My work history included several companies that didn’t always call themselves startups, but were. Growth-oriented ventures. Publishing. Education. E-commerce.
By and large those were really positive experiences — exciting growth opportunities, camaraderie, lots to learn, and the thrill of building the Next Big Thing.
But naturally, it’s not all smooth sailing; my experiences have also left me with a mental list of warning signs — just in case you or somebody you know is in need of a reality check on a too-good-to-be-true opportunity. So, here are a few red (or yellow) flags that could have clued me in earlier to the likely fate of a startup I worked for that surprised me by crashing and burning.
The principals don’t know what they don’t know. If they’re getting into a market they don’t have experience in, you need to see signs that they are aware of their blind spots - and are hiring smart people to compensate.
It’s hard to find out what the principals did before, or you feel ambivalent about it.
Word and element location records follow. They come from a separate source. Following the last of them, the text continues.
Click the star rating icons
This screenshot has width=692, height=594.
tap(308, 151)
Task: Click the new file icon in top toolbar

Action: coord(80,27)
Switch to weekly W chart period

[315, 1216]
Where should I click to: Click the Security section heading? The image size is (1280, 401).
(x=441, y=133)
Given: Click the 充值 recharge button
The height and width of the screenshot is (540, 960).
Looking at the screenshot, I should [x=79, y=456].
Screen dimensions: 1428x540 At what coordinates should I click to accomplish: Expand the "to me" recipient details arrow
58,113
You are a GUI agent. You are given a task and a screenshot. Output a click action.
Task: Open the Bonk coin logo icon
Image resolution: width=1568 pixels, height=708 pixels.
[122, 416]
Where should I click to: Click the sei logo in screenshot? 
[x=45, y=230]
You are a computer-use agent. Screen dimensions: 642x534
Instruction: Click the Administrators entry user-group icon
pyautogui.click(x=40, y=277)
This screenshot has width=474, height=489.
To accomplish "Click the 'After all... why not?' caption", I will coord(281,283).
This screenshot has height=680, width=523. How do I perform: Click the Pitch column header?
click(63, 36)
Do they avoid giving names of former ventures? Do you get the sense they made their money in a way that was, well, sketchy?
Promised rewards are vague. Many don’t believe that stock options are worth a reduced salary, but at least they are concrete and binding. On the other hand, mere verbal suggestions that there will be great reward for hard work and/or success should not figure into your assessment of the compensation.
Talent is leaving. The caliber of talent should be rising as the venture progresses. If people you respect are disappearing, it may be because 1) they smell something you don’t, or 2) purse strings are tightening and they were too expensive to keep.